OTP supervisors encode restart policy as a first-class language of operations: which children restart, in what order, and when to give up and escalate. Rust services more often compose tokio::spawn, JoinHandle, select!, and explicit loops that decide what “healthy” means. Neither approach removes failure; they route it.

June connects the benchmark crashes from earlier months to how real services stay alive without human hand-holding.

BEAM: let it crash, but on purpose

The BEAM philosophy isolates faults in processes and restarts them under policy. Supervision trees are not decorative—misconfigured intensity and period windows cause restart storms that are worse than a clean crash. Restart limits are documented the same way as circuit breakers in HTTP clients.

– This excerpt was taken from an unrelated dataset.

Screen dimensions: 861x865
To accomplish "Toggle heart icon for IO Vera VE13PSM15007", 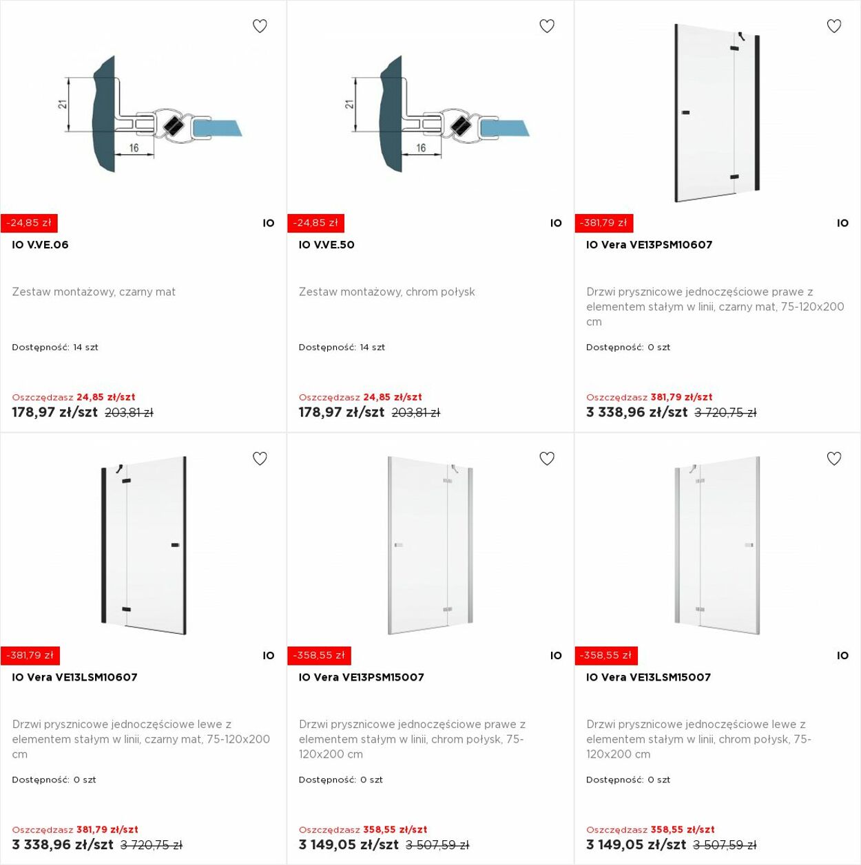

Rust: make invalid states hard, then decide restarts

Rust prefers types that rule out bad combinations and tasks with explicit ownership. Panics can abort threads or tasks depending on runtime settings; catch_unwind is a scalpel, not a blanket. For long-running services, a top-level supervisor loop is still warranted that restarts subsystems, backs off, and surfaces metrics—architecture, not hidden magic.

Cancellation propagation via tokio-util or structured shutdown joins Send, Sync, and Fearless Concurrency in Rust’s Send/Sync discussion: tasks must agree on lifetimes.

Comparison without caricature

BEAM restarts are runtime-native; Rust restarts are library- and application-native. Both require design. BEAM-heavy stacks fit when hot code upgrades and OTP idioms match the org; Rust when FFI, predictable native performance, or embedded constraints dominate—often both appear as polyglot edges around a core domain.

Documentation as policy

Restart semantics belong in ADRs alongside API contracts—same instinct as Architecture for Evolvable Services After Polyglot Expansion on ADRs and README-driven records. If on-call cannot answer “what happens when worker N dies,” the design is incomplete.

Code: OTP supervisor vs Rust watchdog loop

OTP (supervisor child spec) — intensity/period cap restart storms:

-module(sup).
-behaviour(supervisor).
-export([start_link/0, init/1]).

start_link() -> supervisor:start_link({local, ?MODULE}, ?MODULE, []).

init([]) ->
    SupFlags = #{strategy => one_for_one,
                 intensity => 10,
                 period => 60},
    Child = #{id => worker,
              start => {worker, start_link, []},
              restart => permanent,
              shutdown => 5000,
              type => worker,
              modules => [worker]},
    {ok, {SupFlags, [Child]}}.

Rust (explicit supervisor task) — no VM magic; you own backoff and metrics:

async fn supervise_worker() {
    let mut backoff = Duration::from_millis(50);
    loop {
        let handle = tokio::spawn(async {
            // Workload from spec: recv job, compute, sleep, emit JSONL metric (see Rust/Tokio harness)
        });
        match handle.await {
            Ok(()) => {}
            Err(join_err) => eprintln!("worker panic: {join_err}"),
        }
        tokio::time::sleep(backoff).await;
        backoff = (backoff * 2).min(Duration::from_secs(5));
    }
}

Trade-off table:

	BEAM supervision	Rust watchdog
Pros	Mature defaults, hot code upgrade story, standardized logs	Full control in one language, no external `supervisor` app
Cons	Mis-tuned intensity → flapping	Easy to ship naive loops without metrics unless you add them

Conclusion

Architecture is how failures move through the system. BEAM Scheduler Internals: A Practitioner’s View zooms into BEAM scheduler internals to explain tail latency; Send, Sync, and Fearless Concurrency in Rust maps Rust’s Send/Sync bounds onto shared aggregators from the benchmark.